Each of us has important people in our lives whom we like to honor with tokens of love, gratitude, and affection. The quest to find meaningful gifts that will be enjoyed and not stowed can be daunting, expensive, and exhausting. I have assembled a smattering of ideas for alternative gifting that I hope will help and inspire you.
Honor the Person Who Needs Nothing with a Gift that Keeps on Giving
- Consider making a gift to Kiva in his or her name. Kiva’s mission is to connect people through lending to alleviate poverty. Here’s how it works: You make a gift to Kiva in the amount of $25 or more in honor of someone. Kiva notifies the individual about your gift with an invitation to search through the Kiva database of over 5,000 loans and select a borrower. When the loan is repaid, the process repeats!
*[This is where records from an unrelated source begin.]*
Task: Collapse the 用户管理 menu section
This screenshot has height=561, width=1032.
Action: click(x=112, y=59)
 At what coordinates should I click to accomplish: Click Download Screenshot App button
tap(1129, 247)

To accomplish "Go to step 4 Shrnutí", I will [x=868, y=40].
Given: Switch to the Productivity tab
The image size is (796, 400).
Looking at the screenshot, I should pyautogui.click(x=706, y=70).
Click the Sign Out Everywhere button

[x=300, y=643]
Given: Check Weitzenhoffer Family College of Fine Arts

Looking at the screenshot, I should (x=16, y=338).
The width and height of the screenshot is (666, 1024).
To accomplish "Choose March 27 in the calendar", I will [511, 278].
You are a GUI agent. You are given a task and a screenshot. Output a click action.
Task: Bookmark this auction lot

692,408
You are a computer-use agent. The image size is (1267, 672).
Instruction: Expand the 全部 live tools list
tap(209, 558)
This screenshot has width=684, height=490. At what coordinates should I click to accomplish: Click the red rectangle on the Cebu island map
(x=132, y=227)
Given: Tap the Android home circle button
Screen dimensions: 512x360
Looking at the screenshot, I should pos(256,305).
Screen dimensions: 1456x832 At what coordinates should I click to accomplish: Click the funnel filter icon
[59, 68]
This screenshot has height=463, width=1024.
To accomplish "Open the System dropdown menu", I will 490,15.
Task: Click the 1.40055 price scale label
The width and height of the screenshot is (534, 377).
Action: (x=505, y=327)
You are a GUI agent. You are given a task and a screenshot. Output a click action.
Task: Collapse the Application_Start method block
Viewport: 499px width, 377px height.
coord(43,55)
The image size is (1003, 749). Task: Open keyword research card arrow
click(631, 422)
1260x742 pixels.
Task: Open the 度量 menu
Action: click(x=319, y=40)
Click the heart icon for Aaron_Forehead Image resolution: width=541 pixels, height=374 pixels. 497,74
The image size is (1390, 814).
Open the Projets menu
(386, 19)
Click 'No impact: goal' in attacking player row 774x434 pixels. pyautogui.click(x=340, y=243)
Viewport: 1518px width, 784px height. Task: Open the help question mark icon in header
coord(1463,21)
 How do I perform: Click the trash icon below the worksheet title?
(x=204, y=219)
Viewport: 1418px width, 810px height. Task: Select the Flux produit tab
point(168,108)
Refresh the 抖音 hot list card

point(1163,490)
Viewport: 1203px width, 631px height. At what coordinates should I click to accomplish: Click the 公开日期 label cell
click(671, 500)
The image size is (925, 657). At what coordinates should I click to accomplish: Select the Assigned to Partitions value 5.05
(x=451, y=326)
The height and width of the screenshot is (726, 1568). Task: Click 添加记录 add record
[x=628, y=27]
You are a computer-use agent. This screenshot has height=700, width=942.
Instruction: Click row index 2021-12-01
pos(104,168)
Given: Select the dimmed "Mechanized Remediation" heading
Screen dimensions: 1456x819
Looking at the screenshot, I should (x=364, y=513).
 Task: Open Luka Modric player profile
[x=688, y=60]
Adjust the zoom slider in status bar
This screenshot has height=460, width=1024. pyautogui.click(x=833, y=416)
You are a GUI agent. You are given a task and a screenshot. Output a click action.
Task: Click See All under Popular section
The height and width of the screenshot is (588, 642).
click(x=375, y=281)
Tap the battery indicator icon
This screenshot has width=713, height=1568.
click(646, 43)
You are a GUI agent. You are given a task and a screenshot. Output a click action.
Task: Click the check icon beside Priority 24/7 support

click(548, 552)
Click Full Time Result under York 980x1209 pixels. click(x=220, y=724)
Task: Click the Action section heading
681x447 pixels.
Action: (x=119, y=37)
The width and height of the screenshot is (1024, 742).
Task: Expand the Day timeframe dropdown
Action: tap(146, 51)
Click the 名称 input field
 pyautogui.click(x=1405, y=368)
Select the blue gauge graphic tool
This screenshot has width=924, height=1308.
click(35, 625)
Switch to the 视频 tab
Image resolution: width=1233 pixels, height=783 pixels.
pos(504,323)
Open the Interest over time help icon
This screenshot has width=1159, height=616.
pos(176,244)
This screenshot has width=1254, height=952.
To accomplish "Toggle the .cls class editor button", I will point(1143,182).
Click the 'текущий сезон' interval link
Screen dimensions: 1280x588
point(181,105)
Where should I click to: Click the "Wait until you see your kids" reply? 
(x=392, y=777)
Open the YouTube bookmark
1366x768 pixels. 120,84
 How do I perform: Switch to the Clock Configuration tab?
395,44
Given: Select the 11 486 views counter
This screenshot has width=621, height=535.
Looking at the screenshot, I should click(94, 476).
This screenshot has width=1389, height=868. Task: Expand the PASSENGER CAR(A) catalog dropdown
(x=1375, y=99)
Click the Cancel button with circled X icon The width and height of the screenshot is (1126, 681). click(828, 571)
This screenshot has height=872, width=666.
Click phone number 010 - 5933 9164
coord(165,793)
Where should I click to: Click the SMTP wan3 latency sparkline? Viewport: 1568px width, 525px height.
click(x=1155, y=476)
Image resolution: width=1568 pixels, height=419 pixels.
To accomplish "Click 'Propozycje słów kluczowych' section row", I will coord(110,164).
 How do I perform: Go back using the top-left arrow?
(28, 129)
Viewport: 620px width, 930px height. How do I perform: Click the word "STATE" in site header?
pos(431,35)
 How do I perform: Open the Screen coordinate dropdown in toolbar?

- At Oxfam Unwrapped YOU choose the gift when you honor someone. (For example: A Christmas donkey for $150 or a toilet for $50.) You receive a humorous gift card to send.
- Heifer International works in much the same way. You can browse their gift catalogue here.
Stuck with what to give a grandchild?
- How about the gift of an adventure with you? Check out the intergenerational offerings at Road Scholar.
- Or consider a gift to his or her college fund. Ask your son or daughter for info on how to make a contribution. Or, set up a CHET account yourself and take the CT tax deduction.
If you want to give a tangible gift, try these ideas:
Edible Gifts:
- Homemade baked goods.
- A gift certificate to a favorite coffee shop, deli, or restaurant.
- Support a family farmer by shopping at CitySeed Farmers Market (Saturdays and Sundays until Dec 18) OR online through Local Harvest with its catalogue of over 5500 products including fresh fruits, nuts, dried fruits, and non-edibles from beeswax candles to clothing and baskets.
Shop for Good:
- Make someone’s life better by shopping at Ten Thousand Villages, a fair trade retailer, with an online shopping site AND a physical store on Chapel Street. The company strives to improve the livelihood of artisans in developing countries. According to the website, “$140 million in sustainable income has been earned by makers who would otherwise be unemployed or underemployed since our founding in 1946.”
- Shop to benefit a local not-for-profit such as Creative Arts Workshop’s Celebration of American Crafts.
- Shop at a museum gift shop: Yale Center for British Art, Yale University Art Gallery, the Peabody Museum, or the New Haven Museum Shop.
- Give a green and useful gift like LED lightbulbs, good for the environment and for the user’s budget. IKEA is a great place to shop for these; it is the only type of bulb they sell.
- Also at IKEA: For every toy, piece of play furniture, or children's book sold until December 24, the IKEA Foundation will donate $1 supporting children's right to play and develop. The New Haven store is collecting soft toys for the Yale New Haven Children's Hospital, so buy a few extra to put in the donation bin.
Other Ideas:
- Do you have too many cookbooks? Pass some of them on, perhaps adding tabs for your favorite recipes and decorating with a gadget or two instead of a bow.
- Make a gift.
- Do you have too many notecards? Give them, along with a selection of beautiful stamps, to someone who still likes to correspond the old-fashioned way.
- Divide and repot your plants. (Be sure to keep them warm when you transport them).
- If you have a skill you would like to share with someone, give the gift of lesson(s).
Happy Gifting!
[Note: This is an edited version of an article I wrote for the holiday issue of HomeHaven News, a monthly newsletter for the members of HomeHaven, an organization in New Haven helping seniors to "age in place." While some of the ideas are geared to shopping locally, I hope they will give you ideas for ways to help the community in which you live.]